» **TEXT EXTRACT**:
--- start ---

One tip I read about picking one up on the cheap was to take along a good cordless screwdriver/drill and a cordless impact wrench. *knuppel2*


----------



## canadianhorsepower (Mar 29, 2018)

this is a video of the final product 
enjoy

https://www.facebook.com/luc.gyre/v...f_t=video_processed&notif_id=1522318935586995


----------



## canadianhorsepower (Mar 29, 2018)

A few people told me it was wrong to use 
RED as increase 
GREEN as decrease.
My opinion to this is like a traffic light.
GREEN is safe
RED is dangerous 
SO increasing speed could be dangerous to you and the equipment.

as for the PAUSE button
it is a {soft slow and a soft increase to the latest RPM use}

the Panic button will stop the motor power instantly
IE{if your material wants to jam on you the motor is OFF instantly
compare to a pause it will slow down evenly


----------



## Wizard69 (Mar 29, 2018)

canadianhorsepower said:


> A few people told me it was wrong to use


People will say things that are perfectly true where they are but may be wrong in your location.   The standards for industrial controls vary widely country to country as does enforcement.  There is effort afoot to standardize pushbutton coloring but uptake seems to be slow.  


> RED as increase


Red is pretty much reserved for E-Stops these days.   It use to also be the stop button for motor on/off circuits.   Generally you don't want to use RED for anything other than E-Stops these says.  


> GREEN as decrease.
> 
> My opinion to this is like a traffic light.
> 
> ...


Unfortunately traffic controls are another standard one that is surprisingly well adopted world wide.  


> SO increasing speed could be dangerous to you and the equipment.
> 
> 
> 
> ...



Generally you want an E-Stop to kill power, often by a Master Control Relay, so that the machine can be powered down if an electronics failure is the cause of the panic. 

An interesting aside just last night i had a mold machine go down at work.   One stuck switch on the keypad put the controller into an odd state where some things worked and some didn't leaving an extruder running.  Having an E-Stop prevented a huge mess from forming.  This was nothing more than old age but it highlights how even professional done controls can end up not responding to the user.  Thus the need for an E-Stop circuit that is independent of the controller.  

@@@@@@@@@@@@
In any event a great post with excellent pictures.  Id be very interested to hear how this drive does at very low speeds, say 40-60 RPM on the spindle.  Think running large hole saws into steel where you want to keep SFM down 

It is good to see another move into the variable speed camp.  Once you have the ability you never look back.


----------



## canadianhorsepower (Mar 29, 2018)

Hi Ill be more than Happy to post a video with 40 RPM and a hole saw. Thanks for the comment.
video to come


----------



## canadianhorsepower (Mar 30, 2018)

Wizard69 said:


> @@@@@@@@@@@@
> In any event a great post with excellent pictures.  Id be very interested to hear how this drive does at very low speeds, say 40-60 RPM on the spindle.  Think running large hole saws into steel where you want to keep SFM down
> 
> It is good to see another move into the variable speed camp.  Once you have the ability you never look back.

--- end ---

» **DIRECTIVE**:
In the forum thread, the post from canadianhorsepower that begins "A few people told me" describes several buttons. List each one with its color or function as that post states it.

» **DATA SEGMENT**:

--- start ---

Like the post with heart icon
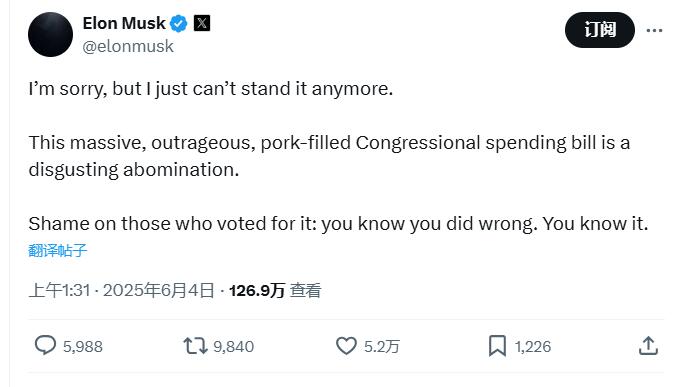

--- end ---

» **TASK RESULT**:
- Increase button: red
- Decrease button: green
- PAUSE button: a soft slow and a soft increase to the latest RPM used
- Panic button: stops the motor power instantly